I think that's exactly what happens when we're overreacting to noise. It's excess work. It's wasted motion. It does not lead to learning. It just keeps people busy. It feels like we're doing something even if it doesn't really help. If learning and if cycles of validated learning lead to improvement, the lesson that we get from this methodology is that we can improve more if we overreact less....the lesson that we get from this methodology is that we can improve more if we overreact less... Click To Tweet
I would invite you, come join me up here during the lunch and learn session. We're going to run as Eric mentioned this morning the Red Bead Experiment. This at least for 10 people a very hands-on exercise. We go through a bit of a silly process where we are creating beads.

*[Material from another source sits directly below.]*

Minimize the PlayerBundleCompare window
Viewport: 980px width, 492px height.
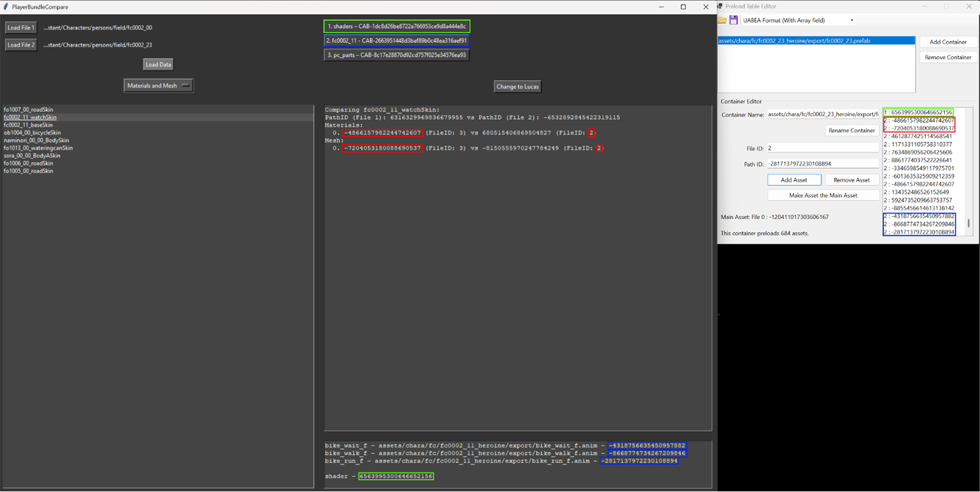coord(661,7)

The red beads represent defects in our process. I'll do some roleplaying. We'll have an opportunity maybe to build some intuition about what is noise in a performance measure, the number of defects, the number of red beads, and what is a meaningful statistical shift in the data. How do we manage a system like that? How do we improve it? That's what we're going to learn.
I hope you'll come join me. We'll have a lot of fun. I would encourage if you'd like more detail about how to calculate these limits, a little bit deeper dive into this methodology if you go to markgraban.com/lsw or /leanstartupweek. You'll find more details there.
I hope it's helpful. It's been incredibly helpful to me. That's why I wanted to share that with you today. Thanks.